__Given request A__.
Please answer these from the post below about late February memories:
(i) What brand was the writer's first CD player?
(ii) In what month and year did the writer buy it?
(iii) How many days of homelessness at Pitt does the writer mention?
__Given request B__.
In the post below about late February memories, copy the stretch from "CIS, Computer and" through "access to music." word for word.

__Extracted text__.
* * * * * * * * *

CIS, Computer and Information Systems, Computer Labs, Hostile Workplace, Interracial Relationships, Pam, Racial Harassment, Resignation, Self-Discovery, Sexual Harassment, Spring Semester 1989
As February draws to a close, I’m reminded of the fact that, like now, the last days of February in ’89 and ’90 for me represented small yet telling changes in my life. Like buying my first CD player in February ’90. It changed my relationship to music forever, as I never fell behind any trend I wanted to keep up with again. It gave me more opportunities to experiment with and experience jazz, smooth jazz (formerly known as jazz fusion), rap, Latin music, and even grunge. That Aiwa player lasted me through all of grad school, and made it easy to forget that there was ever a time when I didn’t have access to music.
But enough with more pleasant experiences in late February. Overall, the two and a half years between my five days of homelessness at Pitt and a semester of financial woes and the start of grad school were fun times, but were stressful times, with a steep learning curve to boot. Obviously, they weren’t as stressful in most ways as now — but they reflect how my world view began to grow up in the months after recovering from being on the edge of dropping out from Pitt.

* * * * * * * * *

__Available data__.

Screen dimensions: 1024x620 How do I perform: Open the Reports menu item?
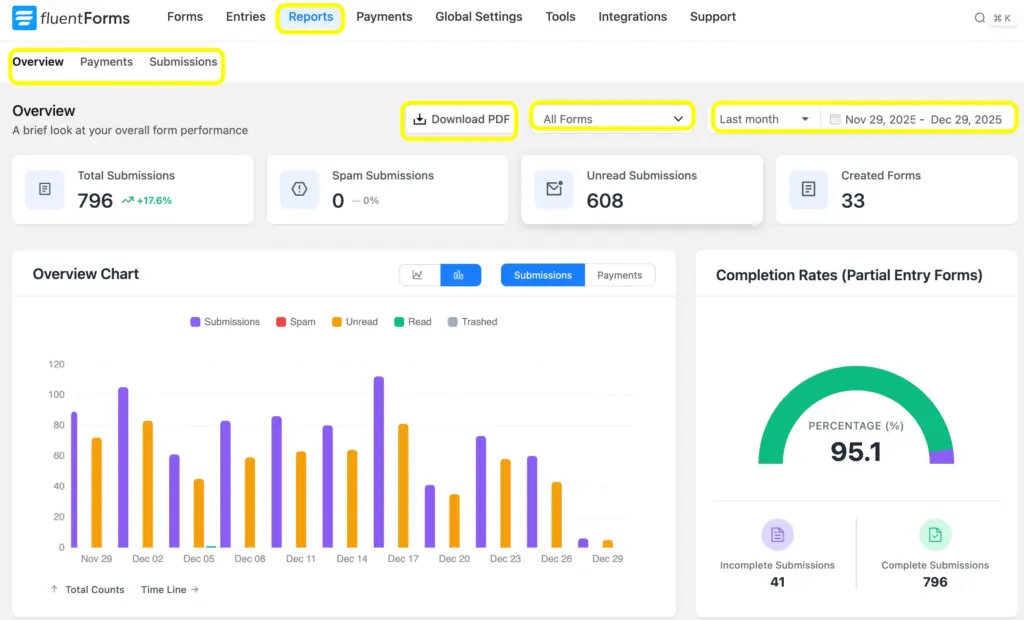pos(310,17)
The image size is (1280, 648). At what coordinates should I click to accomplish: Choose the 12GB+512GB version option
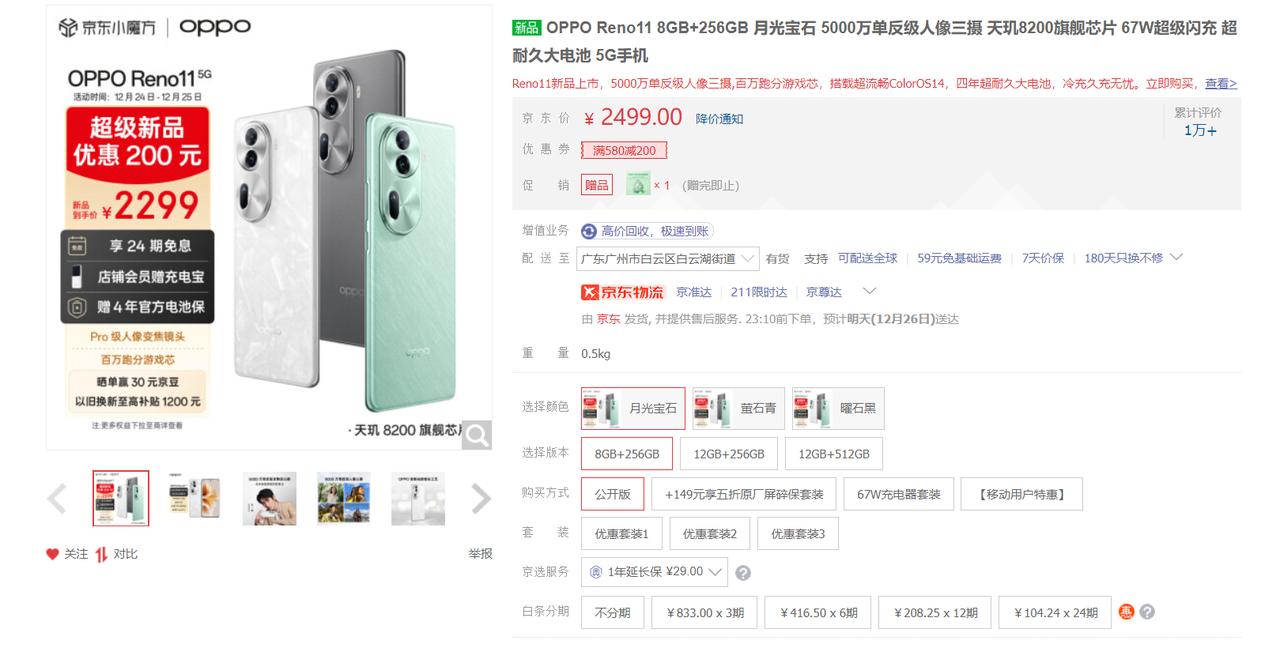tap(834, 454)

* * * * * * * * *

__Final answer A__.
(i) Aiwa
(ii) February '90
(iii) Five

__Final answer B__.
CIS, Computer and Information Systems, Computer Labs, Hostile Workplace, Interracial Relationships, Pam, Racial Harassment, Resignation, Self-Discovery, Sexual Harassment, Spring Semester 1989
As February draws to a close, I’m reminded of the fact that, like now, the last days of February in ’89 and ’90 for me represented small yet telling changes in my life. Like buying my first CD player in February ’90. It changed my relationship to music forever, as I never fell behind any trend I wanted to keep up with again. It gave me more opportunities to experiment with and experience jazz, smooth jazz (formerly known as jazz fusion), rap, Latin music, and even grunge. That Aiwa player lasted me through all of grad school, and made it easy to forget that there was ever a time when I didn’t have access to music.